▶ [Task item]: The expected output is the line holding "Where should I click to: Switch" plus every line after it through the end of the listing, copied exactly.

-.-.-

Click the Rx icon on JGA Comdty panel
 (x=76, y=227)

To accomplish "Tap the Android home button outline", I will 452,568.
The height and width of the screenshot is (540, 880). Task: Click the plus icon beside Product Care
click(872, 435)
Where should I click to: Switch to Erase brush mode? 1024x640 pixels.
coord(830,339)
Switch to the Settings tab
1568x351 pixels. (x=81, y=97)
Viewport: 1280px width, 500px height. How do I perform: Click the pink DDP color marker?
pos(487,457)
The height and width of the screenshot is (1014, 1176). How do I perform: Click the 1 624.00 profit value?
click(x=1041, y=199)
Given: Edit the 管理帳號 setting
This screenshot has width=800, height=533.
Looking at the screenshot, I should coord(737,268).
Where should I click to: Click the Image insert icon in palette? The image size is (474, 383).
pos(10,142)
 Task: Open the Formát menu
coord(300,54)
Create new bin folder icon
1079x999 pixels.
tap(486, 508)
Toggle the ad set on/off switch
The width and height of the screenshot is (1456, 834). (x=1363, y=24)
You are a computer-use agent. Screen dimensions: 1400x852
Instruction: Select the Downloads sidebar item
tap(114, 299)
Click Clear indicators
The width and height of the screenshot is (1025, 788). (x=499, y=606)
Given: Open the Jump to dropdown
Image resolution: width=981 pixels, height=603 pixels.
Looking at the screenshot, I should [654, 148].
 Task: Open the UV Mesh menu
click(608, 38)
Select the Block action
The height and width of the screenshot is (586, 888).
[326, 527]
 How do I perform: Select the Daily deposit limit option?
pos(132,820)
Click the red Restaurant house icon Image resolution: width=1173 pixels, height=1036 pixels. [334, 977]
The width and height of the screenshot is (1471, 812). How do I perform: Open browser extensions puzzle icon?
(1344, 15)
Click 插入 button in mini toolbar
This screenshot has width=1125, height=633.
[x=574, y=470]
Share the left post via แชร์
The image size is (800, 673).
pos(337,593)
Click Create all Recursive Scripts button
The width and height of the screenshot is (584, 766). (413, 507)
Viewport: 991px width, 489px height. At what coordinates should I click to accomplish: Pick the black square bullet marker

-.-.-

▶ [Solved exercise]:
Where should I click to: Switch to Erase brush mode? 1024x640 pixels.
coord(830,339)
Switch to the Settings tab
1568x351 pixels. (x=81, y=97)
Viewport: 1280px width, 500px height. How do I perform: Click the pink DDP color marker?
pos(487,457)
The height and width of the screenshot is (1014, 1176). How do I perform: Click the 1 624.00 profit value?
click(x=1041, y=199)
Given: Edit the 管理帳號 setting
This screenshot has width=800, height=533.
Looking at the screenshot, I should coord(737,268).
Where should I click to: Click the Image insert icon in palette? The image size is (474, 383).
pos(10,142)
 Task: Open the Formát menu
coord(300,54)
Create new bin folder icon
1079x999 pixels.
tap(486, 508)
Toggle the ad set on/off switch
The width and height of the screenshot is (1456, 834). (x=1363, y=24)
You are a computer-use agent. Screen dimensions: 1400x852
Instruction: Select the Downloads sidebar item
tap(114, 299)
Click Clear indicators
The width and height of the screenshot is (1025, 788). (x=499, y=606)
Given: Open the Jump to dropdown
Image resolution: width=981 pixels, height=603 pixels.
Looking at the screenshot, I should [654, 148].
 Task: Open the UV Mesh menu
click(608, 38)
Select the Block action
The height and width of the screenshot is (586, 888).
[326, 527]
 How do I perform: Select the Daily deposit limit option?
pos(132,820)
Click the red Restaurant house icon Image resolution: width=1173 pixels, height=1036 pixels. [334, 977]
The width and height of the screenshot is (1471, 812). How do I perform: Open browser extensions puzzle icon?
(1344, 15)
Click 插入 button in mini toolbar
This screenshot has width=1125, height=633.
[x=574, y=470]
Share the left post via แชร์
The image size is (800, 673).
pos(337,593)
Click Create all Recursive Scripts button
The width and height of the screenshot is (584, 766). (413, 507)
Viewport: 991px width, 489px height. At what coordinates should I click to accomplish: Pick the black square bullet marker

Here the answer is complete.